Remediation of aged soil contaminated by high molecular weight polycyclic aromatic hydrocarbons (HMW-PAHs) in a typical coal mining area was studied, using Fusarium sp. ZH-H2 as the remedial strain. A three-factor four-level orthogonal experiment was conducted to investigate the remediation efficiency of ZH-H2 under different environmental conditions. The study showed that the optimum environmental parameters for degradation of soil HMW-PAHs by ZH-H2 were 1 000-2 000 mg/kg of inoculation amount, 30-40 ℃ of temperature and 5%-15% of humidity.
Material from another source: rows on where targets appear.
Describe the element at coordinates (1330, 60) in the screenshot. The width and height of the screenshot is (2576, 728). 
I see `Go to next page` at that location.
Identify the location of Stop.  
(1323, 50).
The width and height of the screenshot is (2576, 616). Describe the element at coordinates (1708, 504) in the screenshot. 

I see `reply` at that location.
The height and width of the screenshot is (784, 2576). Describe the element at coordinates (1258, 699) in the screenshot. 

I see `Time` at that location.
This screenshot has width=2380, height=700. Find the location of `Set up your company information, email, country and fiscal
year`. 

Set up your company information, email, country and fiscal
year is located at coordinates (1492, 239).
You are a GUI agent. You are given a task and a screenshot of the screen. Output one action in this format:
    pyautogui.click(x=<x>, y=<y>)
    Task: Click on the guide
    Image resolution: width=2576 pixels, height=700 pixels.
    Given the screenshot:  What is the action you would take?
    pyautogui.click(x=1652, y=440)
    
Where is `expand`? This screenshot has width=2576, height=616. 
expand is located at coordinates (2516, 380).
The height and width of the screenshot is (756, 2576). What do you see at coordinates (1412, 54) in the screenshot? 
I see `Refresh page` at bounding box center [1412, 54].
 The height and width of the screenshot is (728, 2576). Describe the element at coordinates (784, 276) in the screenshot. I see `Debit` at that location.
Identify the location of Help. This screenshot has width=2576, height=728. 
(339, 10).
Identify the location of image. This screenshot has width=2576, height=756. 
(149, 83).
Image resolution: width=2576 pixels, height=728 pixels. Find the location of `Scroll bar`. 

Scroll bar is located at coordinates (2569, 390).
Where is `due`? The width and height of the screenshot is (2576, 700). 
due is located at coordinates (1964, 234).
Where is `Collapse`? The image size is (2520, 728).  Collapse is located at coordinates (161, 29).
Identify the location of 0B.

Under these environmental conditions, the total removal range of 10 HMW-PAHs was 22.72%-25.44%. Besides, building upon these optimized conditions, subsequent multi-stage inoculations revealed that both total HMW-PAHs and individual PAH removal rates peaked at the fourth inoculation cycle, achieving a total removal rate of 49.64% and individual removal rates ranging from 45.24% to 59.73%. Notably, benzo(a)pyrene (BaP) exhibited the highest degradation efficiency reaching 59.73%. This study innovatively proposes a ZH-H2-based multi-stage enhanced remediation strategy, establishing an “environmental optimization and inoculation enhancement” multi-stage remediation model for HMW-PAHs contaminated soils.